May Windle was born May 1881 in Randwick, New South Wales, Australia to Alfred Windle (1844-1922) and Sarah Rebecca Meades (1849-1927) and died 18 September 1899 in Sydney, New South Wales, Australia of Phosphorus poisoning. Ancestors are from Australia, the United Kingdom.
May was engaged to Patrick Walsh at the time of her death. At the inquest, her father Alfred tried to implicate Patrick in her death but a string of witnesses including her mother and sisters rejected this suggestion.

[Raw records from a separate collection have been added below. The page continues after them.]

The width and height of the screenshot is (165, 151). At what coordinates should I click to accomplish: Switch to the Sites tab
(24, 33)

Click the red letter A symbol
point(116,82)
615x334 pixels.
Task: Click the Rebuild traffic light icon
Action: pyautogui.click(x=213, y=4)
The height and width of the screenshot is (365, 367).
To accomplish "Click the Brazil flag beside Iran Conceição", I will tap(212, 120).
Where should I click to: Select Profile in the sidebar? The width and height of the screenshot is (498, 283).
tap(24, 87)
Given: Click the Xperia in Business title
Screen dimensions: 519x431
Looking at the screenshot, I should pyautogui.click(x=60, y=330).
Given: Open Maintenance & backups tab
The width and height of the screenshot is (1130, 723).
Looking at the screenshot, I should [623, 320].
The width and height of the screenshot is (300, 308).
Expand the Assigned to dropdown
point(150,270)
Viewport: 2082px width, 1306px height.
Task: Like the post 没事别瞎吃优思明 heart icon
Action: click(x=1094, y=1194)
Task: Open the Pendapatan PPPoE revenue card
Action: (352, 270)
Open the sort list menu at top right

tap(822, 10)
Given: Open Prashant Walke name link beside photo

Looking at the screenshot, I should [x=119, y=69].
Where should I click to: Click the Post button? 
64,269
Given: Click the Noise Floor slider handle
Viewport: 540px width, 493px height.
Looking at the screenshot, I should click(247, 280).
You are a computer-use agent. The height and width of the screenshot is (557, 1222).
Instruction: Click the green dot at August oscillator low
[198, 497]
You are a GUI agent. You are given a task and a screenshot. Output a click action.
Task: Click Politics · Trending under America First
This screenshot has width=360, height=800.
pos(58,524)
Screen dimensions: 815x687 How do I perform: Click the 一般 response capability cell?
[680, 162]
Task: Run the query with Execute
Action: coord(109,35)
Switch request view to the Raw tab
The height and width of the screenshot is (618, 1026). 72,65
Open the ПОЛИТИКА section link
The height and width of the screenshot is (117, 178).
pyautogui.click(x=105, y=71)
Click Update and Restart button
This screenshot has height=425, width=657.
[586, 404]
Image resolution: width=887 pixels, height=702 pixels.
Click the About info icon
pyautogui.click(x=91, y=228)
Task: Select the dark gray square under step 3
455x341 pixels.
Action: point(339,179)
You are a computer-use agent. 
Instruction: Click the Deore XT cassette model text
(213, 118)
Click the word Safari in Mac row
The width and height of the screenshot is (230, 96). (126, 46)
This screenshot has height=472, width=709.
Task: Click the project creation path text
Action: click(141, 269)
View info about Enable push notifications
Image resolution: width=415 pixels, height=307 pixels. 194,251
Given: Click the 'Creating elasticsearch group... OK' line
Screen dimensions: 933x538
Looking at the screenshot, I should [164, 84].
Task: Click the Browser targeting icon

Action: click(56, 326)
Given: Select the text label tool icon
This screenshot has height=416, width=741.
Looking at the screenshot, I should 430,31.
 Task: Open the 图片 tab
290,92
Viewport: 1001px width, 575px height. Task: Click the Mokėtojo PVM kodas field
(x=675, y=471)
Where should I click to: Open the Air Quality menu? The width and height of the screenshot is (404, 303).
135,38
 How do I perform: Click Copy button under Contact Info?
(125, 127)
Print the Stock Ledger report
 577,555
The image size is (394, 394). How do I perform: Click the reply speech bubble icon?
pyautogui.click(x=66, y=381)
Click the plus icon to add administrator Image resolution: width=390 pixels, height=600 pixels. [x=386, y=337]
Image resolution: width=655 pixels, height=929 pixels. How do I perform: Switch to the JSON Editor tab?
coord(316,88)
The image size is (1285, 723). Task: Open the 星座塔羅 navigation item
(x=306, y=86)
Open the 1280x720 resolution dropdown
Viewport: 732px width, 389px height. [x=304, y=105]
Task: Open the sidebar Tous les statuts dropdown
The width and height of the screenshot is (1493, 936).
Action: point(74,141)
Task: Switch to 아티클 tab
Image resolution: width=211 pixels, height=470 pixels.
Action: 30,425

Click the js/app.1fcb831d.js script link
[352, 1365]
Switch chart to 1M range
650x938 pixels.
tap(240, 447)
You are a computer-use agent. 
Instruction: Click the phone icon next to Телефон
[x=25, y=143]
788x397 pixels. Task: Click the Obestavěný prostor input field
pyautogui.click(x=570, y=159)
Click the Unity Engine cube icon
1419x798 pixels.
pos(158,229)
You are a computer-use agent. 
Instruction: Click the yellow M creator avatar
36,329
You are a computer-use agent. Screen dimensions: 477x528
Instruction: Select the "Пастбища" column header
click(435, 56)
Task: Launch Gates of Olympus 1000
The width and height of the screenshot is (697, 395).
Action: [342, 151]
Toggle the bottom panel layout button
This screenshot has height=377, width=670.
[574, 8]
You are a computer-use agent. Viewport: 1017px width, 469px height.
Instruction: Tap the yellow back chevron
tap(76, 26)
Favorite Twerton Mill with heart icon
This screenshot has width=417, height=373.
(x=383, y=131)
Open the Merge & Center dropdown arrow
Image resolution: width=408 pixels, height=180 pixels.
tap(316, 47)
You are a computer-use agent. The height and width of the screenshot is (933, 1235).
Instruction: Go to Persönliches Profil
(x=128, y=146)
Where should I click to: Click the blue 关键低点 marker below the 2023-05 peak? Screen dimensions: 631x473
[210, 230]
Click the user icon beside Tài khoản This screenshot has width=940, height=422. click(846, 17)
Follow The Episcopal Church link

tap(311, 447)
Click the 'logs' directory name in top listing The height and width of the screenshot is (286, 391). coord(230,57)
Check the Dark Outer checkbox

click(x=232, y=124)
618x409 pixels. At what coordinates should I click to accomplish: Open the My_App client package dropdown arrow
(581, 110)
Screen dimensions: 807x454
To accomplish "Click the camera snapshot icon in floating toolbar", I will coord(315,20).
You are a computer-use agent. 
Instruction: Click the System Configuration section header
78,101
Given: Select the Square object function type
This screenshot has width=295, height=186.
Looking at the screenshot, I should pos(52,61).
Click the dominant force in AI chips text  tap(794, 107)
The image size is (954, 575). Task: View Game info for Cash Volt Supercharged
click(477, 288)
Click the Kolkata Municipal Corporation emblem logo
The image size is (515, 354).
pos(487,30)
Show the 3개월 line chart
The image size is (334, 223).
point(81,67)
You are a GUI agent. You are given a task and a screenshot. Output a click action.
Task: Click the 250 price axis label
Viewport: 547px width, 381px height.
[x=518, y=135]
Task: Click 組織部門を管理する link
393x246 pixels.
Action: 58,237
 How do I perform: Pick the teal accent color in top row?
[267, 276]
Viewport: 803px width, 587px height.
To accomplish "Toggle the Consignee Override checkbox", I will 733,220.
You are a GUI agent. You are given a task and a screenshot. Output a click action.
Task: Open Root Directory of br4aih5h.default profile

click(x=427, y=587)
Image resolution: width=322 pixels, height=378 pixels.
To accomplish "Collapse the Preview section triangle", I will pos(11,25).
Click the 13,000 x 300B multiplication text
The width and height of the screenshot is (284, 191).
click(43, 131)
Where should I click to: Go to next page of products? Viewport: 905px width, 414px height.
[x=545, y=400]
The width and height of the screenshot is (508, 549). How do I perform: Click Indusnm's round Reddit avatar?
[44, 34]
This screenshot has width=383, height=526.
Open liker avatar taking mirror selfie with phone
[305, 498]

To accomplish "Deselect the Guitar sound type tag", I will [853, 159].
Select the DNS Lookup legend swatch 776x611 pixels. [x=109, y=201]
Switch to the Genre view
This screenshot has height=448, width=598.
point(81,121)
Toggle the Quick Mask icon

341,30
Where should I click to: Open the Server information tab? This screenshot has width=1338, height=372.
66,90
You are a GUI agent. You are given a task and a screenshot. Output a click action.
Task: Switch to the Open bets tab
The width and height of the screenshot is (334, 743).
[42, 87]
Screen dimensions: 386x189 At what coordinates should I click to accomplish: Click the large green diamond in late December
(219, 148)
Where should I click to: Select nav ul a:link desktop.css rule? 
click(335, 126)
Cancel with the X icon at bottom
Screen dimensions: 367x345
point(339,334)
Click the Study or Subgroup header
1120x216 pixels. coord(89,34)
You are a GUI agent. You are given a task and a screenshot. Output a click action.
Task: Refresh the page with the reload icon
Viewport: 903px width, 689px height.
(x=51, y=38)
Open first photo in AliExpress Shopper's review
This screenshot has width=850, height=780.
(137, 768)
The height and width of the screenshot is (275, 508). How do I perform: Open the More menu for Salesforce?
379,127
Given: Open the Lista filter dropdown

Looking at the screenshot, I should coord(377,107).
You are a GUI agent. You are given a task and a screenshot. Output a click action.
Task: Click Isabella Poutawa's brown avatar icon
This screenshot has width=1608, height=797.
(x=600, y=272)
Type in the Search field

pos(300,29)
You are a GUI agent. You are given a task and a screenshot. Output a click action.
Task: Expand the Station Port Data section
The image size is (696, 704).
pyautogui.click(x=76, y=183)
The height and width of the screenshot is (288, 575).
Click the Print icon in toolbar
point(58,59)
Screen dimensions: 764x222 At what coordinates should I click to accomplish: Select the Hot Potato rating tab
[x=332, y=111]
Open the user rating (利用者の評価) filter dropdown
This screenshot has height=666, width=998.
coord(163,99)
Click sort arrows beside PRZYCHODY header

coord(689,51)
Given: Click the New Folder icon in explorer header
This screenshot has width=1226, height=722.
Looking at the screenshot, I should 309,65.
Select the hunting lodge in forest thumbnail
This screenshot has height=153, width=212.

The following is a report in the Sydney Evening News from 26 September 1899:
THE RANDWICK CASE. A YOUNG GIRL'S DEATH, The City Coroner this morning resumed the inquest in connection with the death of Martha May Windle, 18, a single woman, who died in Sydney Hospital on the 18th instant. Deceased resided with her parents at St. Paul-street, Randwick, and had been employed in the same suburb as a housekeeper, sleeping at home at night. On the 13th instant she was taken ill, and Dr. Dick, who was called in, was told that she had been eating pork, and subsequently fruit, to which her illness was attributed. She told the doctor that there was nothing else the matter with her. As she grew worse, she was removed on the 17th instant to the hospital. There, as the result of an examination. Dr. C. Bowker asked her if she had taken any drugs, but she gave a negative answer. In reply to further questioning, she stated that a man had come home one night the worse for liquor, and had taken advantage of her. The doctor perceived symptoms which gave him the opinion that a certain event had previously taken place. He was of opinion that death was due to phosphorus poisoning. Dr. H. J. Brennand, who attended the patient, also expressed the opinion that the appearances were compatible with death by phosphorus poisoning. Dr. Dixson gave corroborative evidence in answer to a question by the coroner, he said that the symptoms in a case of ptomaine poisoning would be different. Dr. G. H. Taylor, who made a post-mortem examination, said that death was, in his opinion, due to phosphorus poisoning. The analysis of the stomach which had been made by the Government Analyst, revealed no trace of phosphorus, but the medical evidence was to the effect that that was not surprising, as all traces of the phosphorus would disappear in the period which had elapsed between the time of death and the analysis. (Proceeding.)